> **Your objective**: After finding "Given: Click the" in the data, write out its line and all following lines without change, up to and including the last one. Leave out pictures.
===== Records provided
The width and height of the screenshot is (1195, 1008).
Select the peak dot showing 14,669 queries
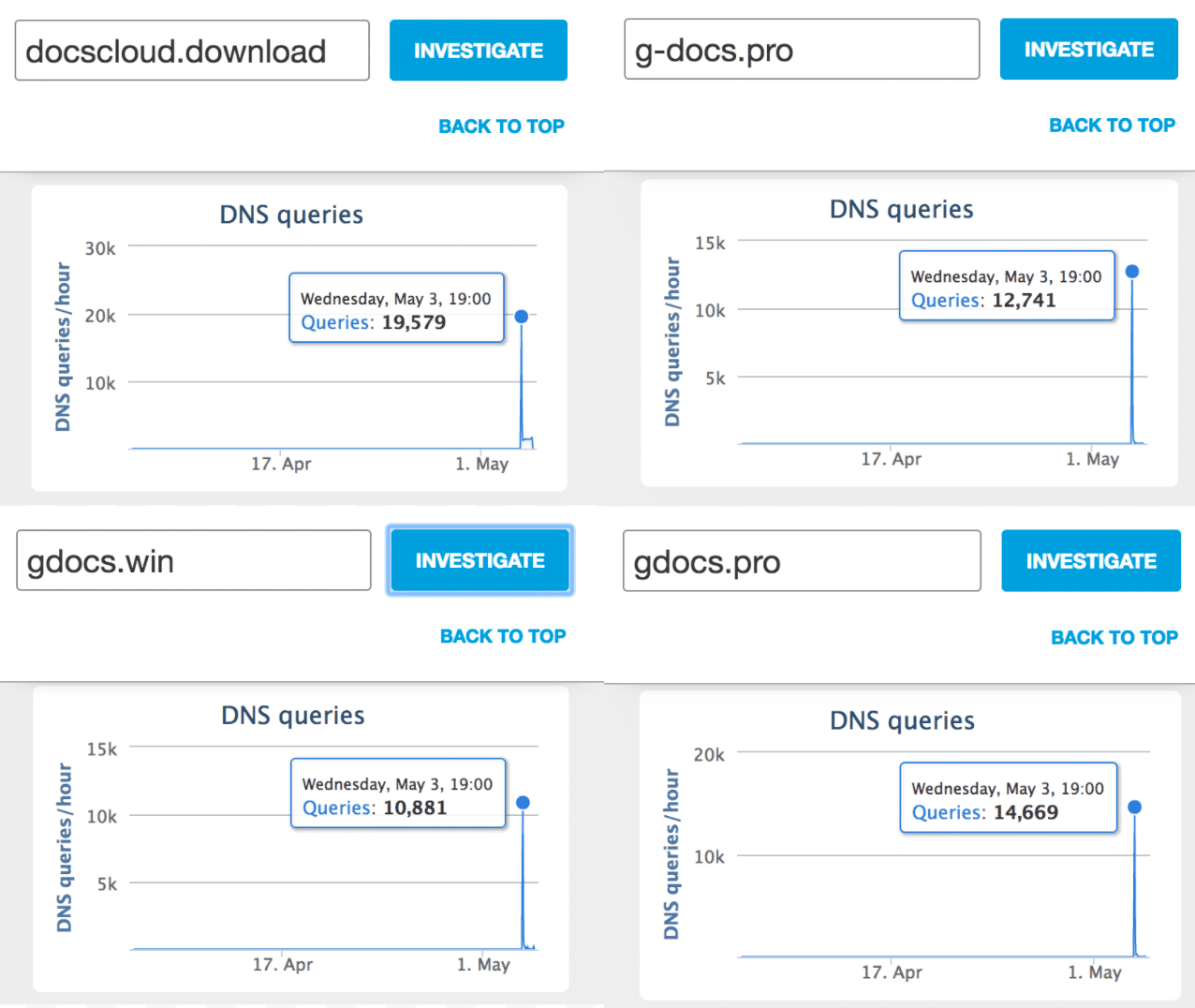click(1135, 808)
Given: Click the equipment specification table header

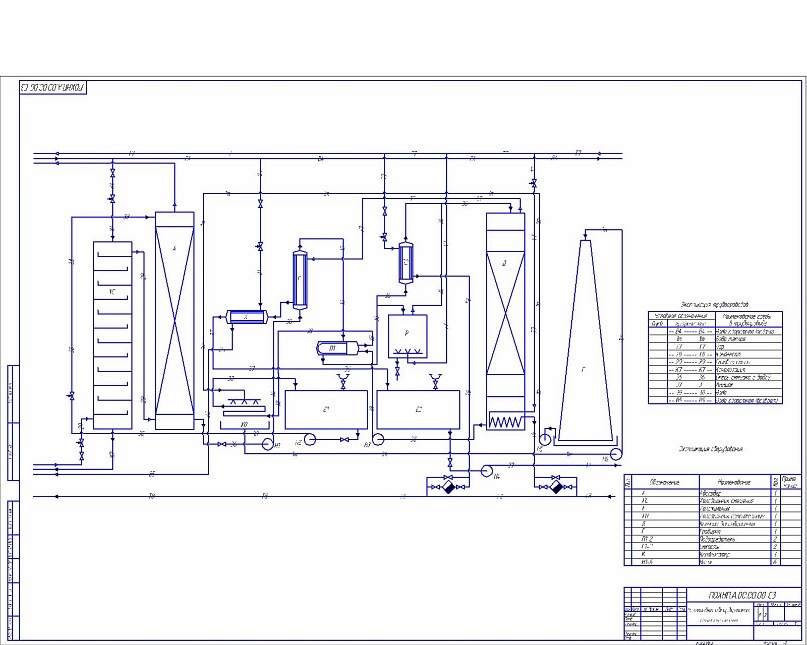Looking at the screenshot, I should click(x=712, y=482).
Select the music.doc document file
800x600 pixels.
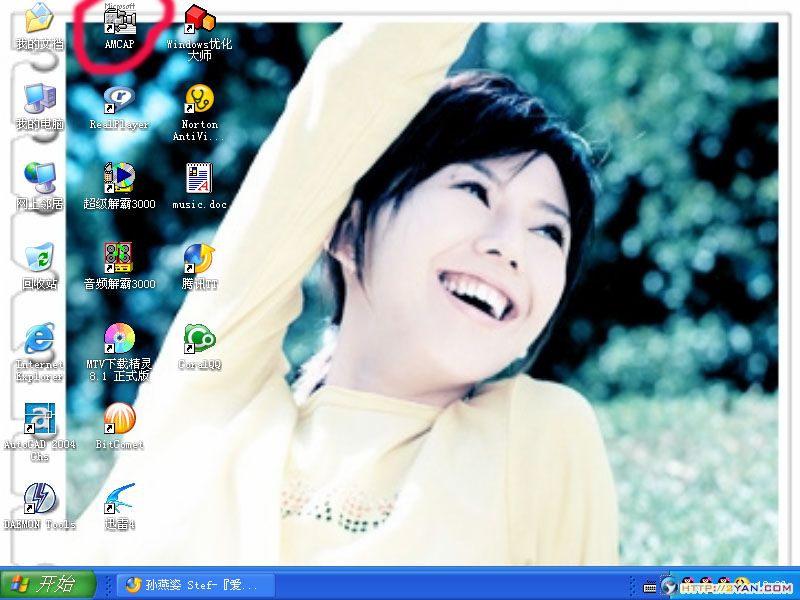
==========
> **Answer to this exercise**:
Given: Click the equipment specification table header

Looking at the screenshot, I should click(x=712, y=482).
Select the music.doc document file
800x600 pixels.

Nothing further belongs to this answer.